What does the future timeline look like to Toyota in terms of bringing hydrogen technology to market in the UK, and internationally?
There is no single solution to meet all mobility needs but Toyota considers Fuel Cell Electric Vehicles to be the ultimate environmentally friendly solution for sustainable mobility. This is not only due their zero tailpipe emissions but also in the material use, reuse and recycling as well as in terms of the production of hydrogen used to power them. They will not only meet the expectations from society anywhere across the globe for convenient and practical solutions to all transport needs but will also complement the growth in the use of hydrogen in other sectors.
The role of hydrogen in energy storage and distribution to underpin the move to renewable sustainable energy for any heat, power or industrial feedstock purposes will grow.
The move to hydrogen is a systemic change that crosses many sectors at different levels of maturity including energy and transport, it, therefore, requires a long term, structured and co-ordinated approach to help realise a hydrogen-based society. This is fully recognised by Toyota which is at the forefront of the efforts to develop a hydrogen-based approach including popularising FCEV’s. This requires a transitional approach and importantly does not exclude other technologies where they may be appropriate.

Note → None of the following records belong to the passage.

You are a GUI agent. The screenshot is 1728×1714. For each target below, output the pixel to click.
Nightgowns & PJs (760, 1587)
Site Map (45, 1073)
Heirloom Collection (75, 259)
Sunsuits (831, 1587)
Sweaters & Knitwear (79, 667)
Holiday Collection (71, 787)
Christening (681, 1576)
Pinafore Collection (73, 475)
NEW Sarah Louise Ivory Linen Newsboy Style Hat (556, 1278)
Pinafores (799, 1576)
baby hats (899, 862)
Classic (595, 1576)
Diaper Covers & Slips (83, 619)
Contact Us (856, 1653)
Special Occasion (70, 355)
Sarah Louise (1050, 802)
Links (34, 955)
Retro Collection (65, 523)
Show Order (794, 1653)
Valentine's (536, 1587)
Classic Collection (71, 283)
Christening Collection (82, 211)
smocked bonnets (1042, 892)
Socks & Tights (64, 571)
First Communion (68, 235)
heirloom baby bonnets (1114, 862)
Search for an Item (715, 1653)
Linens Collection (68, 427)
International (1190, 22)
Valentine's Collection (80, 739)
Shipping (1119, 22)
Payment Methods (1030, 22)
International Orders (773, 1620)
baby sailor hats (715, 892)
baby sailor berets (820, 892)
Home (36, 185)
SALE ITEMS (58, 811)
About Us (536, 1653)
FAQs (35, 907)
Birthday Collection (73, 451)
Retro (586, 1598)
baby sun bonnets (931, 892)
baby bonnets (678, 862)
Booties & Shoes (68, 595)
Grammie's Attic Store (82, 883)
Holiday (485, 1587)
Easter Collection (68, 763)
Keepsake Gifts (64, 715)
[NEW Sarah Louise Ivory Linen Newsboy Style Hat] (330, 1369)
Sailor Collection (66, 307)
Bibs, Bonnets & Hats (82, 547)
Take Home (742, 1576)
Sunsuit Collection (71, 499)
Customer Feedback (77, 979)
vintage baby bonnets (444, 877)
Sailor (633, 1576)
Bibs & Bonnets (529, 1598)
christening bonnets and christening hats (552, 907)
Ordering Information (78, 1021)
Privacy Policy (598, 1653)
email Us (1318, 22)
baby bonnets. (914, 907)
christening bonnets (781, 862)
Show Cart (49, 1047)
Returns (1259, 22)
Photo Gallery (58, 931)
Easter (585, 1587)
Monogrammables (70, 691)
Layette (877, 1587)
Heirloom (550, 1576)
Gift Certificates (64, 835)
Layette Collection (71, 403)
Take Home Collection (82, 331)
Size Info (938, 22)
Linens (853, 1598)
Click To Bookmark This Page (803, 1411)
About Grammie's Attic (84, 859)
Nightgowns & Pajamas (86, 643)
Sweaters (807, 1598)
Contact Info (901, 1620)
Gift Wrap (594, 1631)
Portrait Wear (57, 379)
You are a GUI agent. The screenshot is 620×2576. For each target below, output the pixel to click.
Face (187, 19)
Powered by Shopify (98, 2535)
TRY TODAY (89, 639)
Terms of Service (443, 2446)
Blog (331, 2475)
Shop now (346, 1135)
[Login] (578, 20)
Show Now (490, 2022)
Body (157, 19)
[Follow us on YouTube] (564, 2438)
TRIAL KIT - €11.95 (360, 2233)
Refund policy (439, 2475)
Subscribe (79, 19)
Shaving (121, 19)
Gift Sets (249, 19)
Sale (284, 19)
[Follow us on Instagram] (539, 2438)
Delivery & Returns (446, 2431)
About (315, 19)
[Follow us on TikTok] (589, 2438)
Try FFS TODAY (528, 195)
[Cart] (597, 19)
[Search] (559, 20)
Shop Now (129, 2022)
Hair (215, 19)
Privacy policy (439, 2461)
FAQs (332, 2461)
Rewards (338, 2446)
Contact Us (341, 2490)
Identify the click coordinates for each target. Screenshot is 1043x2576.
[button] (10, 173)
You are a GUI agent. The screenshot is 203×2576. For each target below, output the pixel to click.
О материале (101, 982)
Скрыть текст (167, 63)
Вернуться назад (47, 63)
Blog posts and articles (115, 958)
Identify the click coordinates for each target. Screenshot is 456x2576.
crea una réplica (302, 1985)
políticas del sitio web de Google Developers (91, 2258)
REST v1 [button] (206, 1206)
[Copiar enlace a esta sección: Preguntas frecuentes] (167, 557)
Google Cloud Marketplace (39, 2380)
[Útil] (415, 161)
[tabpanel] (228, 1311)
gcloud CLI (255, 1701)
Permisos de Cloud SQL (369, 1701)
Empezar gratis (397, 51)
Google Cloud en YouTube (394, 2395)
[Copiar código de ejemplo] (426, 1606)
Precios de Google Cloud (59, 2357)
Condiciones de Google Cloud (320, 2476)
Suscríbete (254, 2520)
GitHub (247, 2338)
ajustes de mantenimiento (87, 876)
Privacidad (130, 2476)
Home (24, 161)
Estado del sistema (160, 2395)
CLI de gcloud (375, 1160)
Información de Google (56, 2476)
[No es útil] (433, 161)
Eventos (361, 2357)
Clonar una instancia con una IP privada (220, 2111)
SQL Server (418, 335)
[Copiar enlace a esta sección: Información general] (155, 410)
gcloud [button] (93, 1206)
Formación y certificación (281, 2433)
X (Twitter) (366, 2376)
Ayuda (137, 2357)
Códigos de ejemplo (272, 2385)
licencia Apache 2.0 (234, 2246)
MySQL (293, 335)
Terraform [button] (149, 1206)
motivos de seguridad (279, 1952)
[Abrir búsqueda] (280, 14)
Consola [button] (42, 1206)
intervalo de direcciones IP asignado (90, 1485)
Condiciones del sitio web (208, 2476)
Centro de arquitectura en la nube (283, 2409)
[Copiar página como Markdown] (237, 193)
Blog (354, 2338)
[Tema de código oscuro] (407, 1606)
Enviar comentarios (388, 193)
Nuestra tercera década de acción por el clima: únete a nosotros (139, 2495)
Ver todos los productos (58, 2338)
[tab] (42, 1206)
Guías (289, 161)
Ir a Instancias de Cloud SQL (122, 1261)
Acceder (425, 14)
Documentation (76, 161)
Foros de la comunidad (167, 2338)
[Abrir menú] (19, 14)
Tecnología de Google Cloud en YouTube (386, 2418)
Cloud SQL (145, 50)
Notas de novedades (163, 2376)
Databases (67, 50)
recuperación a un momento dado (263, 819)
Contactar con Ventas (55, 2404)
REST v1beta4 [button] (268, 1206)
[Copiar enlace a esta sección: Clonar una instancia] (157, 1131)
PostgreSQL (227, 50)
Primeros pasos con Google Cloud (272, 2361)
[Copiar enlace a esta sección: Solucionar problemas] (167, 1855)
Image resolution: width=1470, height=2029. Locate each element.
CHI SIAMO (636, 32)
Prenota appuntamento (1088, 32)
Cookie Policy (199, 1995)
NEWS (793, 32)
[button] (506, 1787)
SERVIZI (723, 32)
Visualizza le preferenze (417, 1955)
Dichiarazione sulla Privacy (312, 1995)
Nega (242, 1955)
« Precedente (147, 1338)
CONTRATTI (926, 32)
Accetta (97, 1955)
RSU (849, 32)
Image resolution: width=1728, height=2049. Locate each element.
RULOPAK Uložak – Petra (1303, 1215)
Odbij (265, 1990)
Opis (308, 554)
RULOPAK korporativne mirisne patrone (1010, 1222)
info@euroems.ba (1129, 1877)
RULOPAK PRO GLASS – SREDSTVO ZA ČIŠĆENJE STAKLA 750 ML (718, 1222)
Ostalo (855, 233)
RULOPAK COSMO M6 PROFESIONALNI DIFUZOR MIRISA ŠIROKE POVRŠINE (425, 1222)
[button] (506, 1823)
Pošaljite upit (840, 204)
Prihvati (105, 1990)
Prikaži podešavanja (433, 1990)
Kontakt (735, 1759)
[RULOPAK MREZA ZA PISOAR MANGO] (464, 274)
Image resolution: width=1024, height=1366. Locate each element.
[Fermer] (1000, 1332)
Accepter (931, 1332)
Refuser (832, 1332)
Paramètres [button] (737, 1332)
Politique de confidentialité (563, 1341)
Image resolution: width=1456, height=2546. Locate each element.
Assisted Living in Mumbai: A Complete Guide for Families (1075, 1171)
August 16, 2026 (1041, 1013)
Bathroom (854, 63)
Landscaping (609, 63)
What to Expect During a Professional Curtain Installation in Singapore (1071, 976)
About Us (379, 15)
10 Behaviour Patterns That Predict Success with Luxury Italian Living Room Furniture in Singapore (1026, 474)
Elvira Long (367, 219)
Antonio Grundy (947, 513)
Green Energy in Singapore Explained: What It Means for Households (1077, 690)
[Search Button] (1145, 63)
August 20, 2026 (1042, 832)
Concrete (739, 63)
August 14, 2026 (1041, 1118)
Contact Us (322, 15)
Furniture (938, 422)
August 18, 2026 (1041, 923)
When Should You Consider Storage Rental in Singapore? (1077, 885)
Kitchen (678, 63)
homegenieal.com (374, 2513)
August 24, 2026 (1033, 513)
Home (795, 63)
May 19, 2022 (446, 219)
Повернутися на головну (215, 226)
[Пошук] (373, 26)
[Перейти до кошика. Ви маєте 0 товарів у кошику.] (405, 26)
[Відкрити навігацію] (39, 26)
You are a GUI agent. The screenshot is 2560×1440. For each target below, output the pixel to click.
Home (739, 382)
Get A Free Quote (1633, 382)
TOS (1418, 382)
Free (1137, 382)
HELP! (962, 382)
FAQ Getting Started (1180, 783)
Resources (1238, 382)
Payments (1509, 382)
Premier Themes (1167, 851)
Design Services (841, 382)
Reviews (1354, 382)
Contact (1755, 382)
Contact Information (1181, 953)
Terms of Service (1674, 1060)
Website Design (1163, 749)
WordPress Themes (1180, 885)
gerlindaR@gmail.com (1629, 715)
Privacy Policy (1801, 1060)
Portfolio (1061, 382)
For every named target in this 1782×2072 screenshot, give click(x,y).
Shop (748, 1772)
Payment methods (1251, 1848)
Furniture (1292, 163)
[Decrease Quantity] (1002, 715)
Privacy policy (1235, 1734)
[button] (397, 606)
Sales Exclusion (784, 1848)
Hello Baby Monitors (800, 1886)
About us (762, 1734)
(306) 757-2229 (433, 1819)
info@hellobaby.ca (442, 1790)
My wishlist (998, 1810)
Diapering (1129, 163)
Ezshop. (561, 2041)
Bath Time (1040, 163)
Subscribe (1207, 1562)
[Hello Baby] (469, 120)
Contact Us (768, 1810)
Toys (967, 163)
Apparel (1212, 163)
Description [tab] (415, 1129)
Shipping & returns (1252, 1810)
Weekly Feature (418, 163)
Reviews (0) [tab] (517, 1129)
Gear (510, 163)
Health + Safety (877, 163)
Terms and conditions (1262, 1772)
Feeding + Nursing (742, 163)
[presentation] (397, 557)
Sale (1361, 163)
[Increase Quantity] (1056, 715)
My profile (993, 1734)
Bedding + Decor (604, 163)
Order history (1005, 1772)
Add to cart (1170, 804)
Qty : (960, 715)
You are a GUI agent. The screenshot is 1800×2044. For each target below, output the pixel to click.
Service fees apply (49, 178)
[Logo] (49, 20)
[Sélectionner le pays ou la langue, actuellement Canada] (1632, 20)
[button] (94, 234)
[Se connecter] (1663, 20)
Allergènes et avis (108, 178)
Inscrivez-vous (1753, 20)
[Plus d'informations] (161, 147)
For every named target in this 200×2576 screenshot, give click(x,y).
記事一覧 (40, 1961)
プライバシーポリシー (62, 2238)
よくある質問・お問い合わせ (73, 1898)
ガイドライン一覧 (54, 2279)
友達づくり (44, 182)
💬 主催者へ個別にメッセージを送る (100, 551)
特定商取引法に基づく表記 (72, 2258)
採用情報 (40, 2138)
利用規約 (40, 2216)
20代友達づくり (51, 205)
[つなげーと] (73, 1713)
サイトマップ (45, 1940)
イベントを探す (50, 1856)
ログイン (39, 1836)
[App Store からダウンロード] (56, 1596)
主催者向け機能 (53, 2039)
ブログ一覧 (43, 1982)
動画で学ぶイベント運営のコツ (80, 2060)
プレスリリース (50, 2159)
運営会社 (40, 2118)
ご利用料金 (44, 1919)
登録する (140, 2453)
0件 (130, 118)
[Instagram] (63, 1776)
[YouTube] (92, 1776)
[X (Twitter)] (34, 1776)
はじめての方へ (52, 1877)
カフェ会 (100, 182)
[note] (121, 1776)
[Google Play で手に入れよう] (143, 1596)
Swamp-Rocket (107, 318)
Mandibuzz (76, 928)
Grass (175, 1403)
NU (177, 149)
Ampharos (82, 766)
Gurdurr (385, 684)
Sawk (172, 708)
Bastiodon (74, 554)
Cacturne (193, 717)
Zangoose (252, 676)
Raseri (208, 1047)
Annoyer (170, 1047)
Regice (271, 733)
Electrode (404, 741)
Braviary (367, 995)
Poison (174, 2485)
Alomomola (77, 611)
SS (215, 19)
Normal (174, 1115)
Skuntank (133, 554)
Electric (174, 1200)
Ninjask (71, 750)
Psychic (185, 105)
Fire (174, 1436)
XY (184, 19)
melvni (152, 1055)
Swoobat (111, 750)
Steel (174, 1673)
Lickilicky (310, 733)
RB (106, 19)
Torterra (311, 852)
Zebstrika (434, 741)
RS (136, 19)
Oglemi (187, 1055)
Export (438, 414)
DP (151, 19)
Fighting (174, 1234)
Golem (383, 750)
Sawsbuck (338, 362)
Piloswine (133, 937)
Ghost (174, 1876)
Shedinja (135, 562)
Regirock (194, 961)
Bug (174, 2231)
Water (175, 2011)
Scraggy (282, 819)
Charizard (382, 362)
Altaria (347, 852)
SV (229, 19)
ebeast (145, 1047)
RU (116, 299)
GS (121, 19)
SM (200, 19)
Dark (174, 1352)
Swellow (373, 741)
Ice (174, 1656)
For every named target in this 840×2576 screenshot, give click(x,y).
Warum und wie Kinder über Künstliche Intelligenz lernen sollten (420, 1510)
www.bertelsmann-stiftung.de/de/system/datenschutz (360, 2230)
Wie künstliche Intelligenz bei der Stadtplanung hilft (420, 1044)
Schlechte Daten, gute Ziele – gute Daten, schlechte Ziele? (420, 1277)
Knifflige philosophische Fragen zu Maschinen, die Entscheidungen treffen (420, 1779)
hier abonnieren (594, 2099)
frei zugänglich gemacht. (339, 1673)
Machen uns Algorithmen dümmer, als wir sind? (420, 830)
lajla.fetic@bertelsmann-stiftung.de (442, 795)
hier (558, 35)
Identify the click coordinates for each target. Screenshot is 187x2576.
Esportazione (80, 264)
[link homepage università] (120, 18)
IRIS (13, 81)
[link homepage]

There is a clear understanding that this transition will take time and the first objective has been to develop the technology to allow commercial sales that will grow awareness and acceptance of fuel cell technology. It is important that the technical challenges and development period for the vehicles and other sectors is understood. With this in mind the period 2015 (from the launch of Gen 1 Mirai) to around 2025 is the period when the technology will be seeding the market, creating awareness, demonstrating its capability in vehicles, supporting infrastructure and seeing the first commercial applications in wider sectors – bus, train, truck etc. 2025 – 2030 should see product expansion and cost reduction and 2030 onwards rapid expansion.
With the challenge of emissions reduction and energy resilience across the globe most industrial sectors, energy production and distribution companies and governments have begun to understand and start working on hydrogen deployment strategies the UK has had good academic and some industrial strength in these sectors but now risks being overtaken due to the lack of a long term strategy.